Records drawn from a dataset

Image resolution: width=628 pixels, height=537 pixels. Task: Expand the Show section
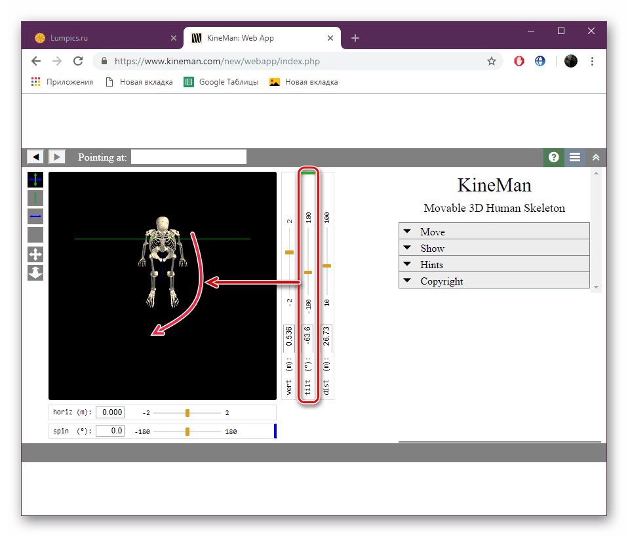click(494, 248)
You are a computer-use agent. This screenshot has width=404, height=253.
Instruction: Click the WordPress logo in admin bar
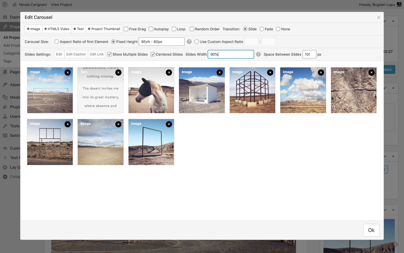(5, 5)
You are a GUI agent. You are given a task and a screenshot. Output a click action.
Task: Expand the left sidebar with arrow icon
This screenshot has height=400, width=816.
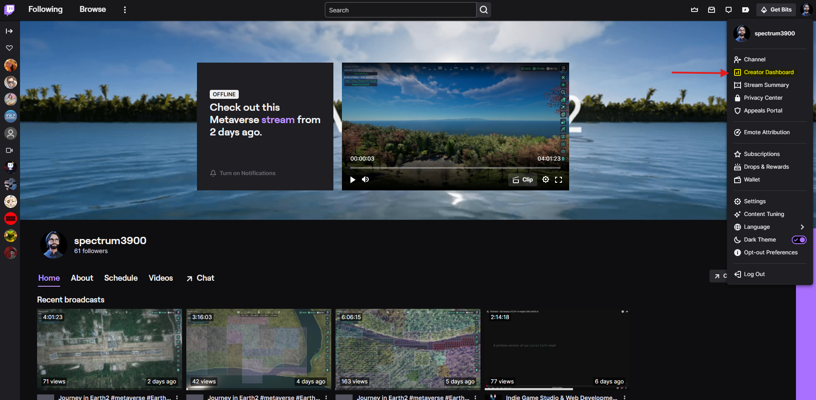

* **Directions for this task**:
Leave images out of the retyped records; keep all else exact.

* **Completed exercise**:
Image resolution: width=628 pixels, height=537 pixels. Task: Expand the Show section
click(494, 248)
You are a computer-use agent. This screenshot has width=404, height=253.
Instruction: Click the WordPress logo in admin bar
(5, 5)
You are a GUI agent. You are given a task and a screenshot. Output a click action.
Task: Expand the left sidebar with arrow icon
This screenshot has height=400, width=816.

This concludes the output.